The United Nations Envoy to Libya, Abdoulaye Bathilymet the general yesterday at the military base of Ar Rajma, just outside Benghazi Khalifa Haftar, commander of the self-proclaimed Libyan National Army (LNA). Bathily himself reported it in a message on his Twitter profile, explaining that he agreed with the strong man from Cyrenaica "on the need for all parties to participate constructively and without delay in the development of a constitutional framework to facilitate the process election in a transparent and fair way”. Bathily asked the Libyan general to continue supporting the 5+5 Joint Military Committee (made up of five senior officers from the East and the same number from the West) and in particular the action plan regarding the withdrawal of fighters, foreign forces and mercenaries . The Senegalese diplomat said he agreed with Haftar on the need to unify state institutions, including the military, and to promote transparent management of national resources.

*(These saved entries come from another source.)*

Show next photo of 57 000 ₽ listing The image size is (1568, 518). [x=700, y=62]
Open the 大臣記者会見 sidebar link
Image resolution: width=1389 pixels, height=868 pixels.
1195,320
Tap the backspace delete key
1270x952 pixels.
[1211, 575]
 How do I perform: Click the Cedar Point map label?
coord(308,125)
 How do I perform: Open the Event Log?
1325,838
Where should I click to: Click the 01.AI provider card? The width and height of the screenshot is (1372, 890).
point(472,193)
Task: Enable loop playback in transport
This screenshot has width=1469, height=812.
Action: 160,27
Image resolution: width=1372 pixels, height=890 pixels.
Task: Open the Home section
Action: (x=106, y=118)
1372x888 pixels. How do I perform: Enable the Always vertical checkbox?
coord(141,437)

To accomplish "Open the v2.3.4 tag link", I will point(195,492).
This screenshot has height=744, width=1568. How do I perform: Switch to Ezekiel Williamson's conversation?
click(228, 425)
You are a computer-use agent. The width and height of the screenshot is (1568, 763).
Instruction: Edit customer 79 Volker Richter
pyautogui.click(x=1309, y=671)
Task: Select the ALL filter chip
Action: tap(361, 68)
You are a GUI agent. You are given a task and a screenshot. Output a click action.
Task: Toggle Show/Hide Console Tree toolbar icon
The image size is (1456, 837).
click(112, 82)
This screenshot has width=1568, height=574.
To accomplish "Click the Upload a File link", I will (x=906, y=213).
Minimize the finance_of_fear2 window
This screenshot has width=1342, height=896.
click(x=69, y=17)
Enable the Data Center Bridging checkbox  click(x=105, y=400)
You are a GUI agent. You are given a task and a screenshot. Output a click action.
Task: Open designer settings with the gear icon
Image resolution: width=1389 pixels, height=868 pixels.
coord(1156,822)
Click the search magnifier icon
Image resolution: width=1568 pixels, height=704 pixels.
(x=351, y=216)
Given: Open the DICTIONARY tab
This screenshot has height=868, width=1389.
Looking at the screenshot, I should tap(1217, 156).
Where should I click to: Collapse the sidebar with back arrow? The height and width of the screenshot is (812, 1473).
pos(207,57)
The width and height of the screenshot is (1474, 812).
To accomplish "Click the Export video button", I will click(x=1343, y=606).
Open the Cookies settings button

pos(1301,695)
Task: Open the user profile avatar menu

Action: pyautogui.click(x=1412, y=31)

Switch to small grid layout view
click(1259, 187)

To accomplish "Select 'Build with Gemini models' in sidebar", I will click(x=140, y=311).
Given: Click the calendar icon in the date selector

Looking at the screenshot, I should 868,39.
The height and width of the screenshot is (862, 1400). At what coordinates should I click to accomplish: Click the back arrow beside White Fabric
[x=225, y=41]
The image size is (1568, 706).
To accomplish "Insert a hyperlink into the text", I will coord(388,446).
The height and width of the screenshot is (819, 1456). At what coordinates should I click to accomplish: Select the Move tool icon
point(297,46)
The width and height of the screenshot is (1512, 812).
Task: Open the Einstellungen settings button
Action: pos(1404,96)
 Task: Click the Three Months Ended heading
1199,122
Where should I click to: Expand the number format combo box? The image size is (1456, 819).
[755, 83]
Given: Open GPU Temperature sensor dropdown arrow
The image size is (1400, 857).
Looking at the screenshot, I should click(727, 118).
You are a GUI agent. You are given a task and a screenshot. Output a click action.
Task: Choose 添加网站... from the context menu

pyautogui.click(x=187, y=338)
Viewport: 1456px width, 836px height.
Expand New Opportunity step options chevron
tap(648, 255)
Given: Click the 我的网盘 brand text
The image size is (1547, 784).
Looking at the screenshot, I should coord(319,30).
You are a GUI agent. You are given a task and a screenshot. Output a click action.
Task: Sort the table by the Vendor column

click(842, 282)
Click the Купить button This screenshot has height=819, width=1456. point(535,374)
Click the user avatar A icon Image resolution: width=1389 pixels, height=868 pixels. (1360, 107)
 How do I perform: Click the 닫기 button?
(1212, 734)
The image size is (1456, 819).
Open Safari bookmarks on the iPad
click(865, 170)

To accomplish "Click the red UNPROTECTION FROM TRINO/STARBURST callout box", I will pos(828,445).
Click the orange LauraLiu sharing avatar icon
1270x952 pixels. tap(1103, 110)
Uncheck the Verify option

An officer of the Gaddafi regime, Haftar was taken prisoner during the war against Chad and became an opponent of the regime. Released in 1990, he spent almost 20 years in the United States acquiring US citizenship. In 2011, he returned to Libya to support the insurgency and in May 2014 he launched Operation Karama (dignity), launching an attack against Islamist militias in Benghazi. Gradually consolidating its control over Cyrenaica, in April 2019 it launched the attack against Tripoli which would then see it defeated, despite the help of Russian mercenaries from the Wagner group, thanks to the intervention of Turkey. Since then, he has continued to play a nominal role at the top despite having delegated most of the activities to his two sons, Saddam and Belqasim.
Meanwhile, today Bathily is expected in Cairo, Egypt, where he is expected to meet the Egyptian foreign minister, Sameh Shoukry. Yesterday, the Minister of Foreign Affairs, Antonio Tajani, announced that the United Nations envoy for Libya will travel to Rome next week. Furthermore, on 27 February, Bathily will update the United Nations Security Council on the situation in the Arab country. For almost a year, Libya has been split between two rival political and military coalitions: on the one hand, the Tripoli-based government of national unity of Prime Minister Abdulhamid Dabaiba, recognized by the international community and supported by Turkey; on the other, the government of Fathi Bashagha, in fact a parallel executive based in Cyrenaica, initially supported by Egypt and Russia but now increasingly abandoned to itself after three attempts (all failed) to take office in the capital manu militari.
The ceasefire reached by the 5+5 Military Committee in October 2020 holds, but mercenaries and foreign fighters brought in from Russia and Turkey are still on the ground. Oil production is stable at 1,2 million barrels of oil per day, while gas exports to Italy are approximately 7 million cubic meters per day. Lastly, Libya represents the main departure platform for illegal migrants attempting to reach European coasts via the dangerous route in the central Mediterranean: just over half of the more than 100 migrants who landed in Italy by sea in 2022 actually departed from the coast of Tripolitania and Cyrenaica.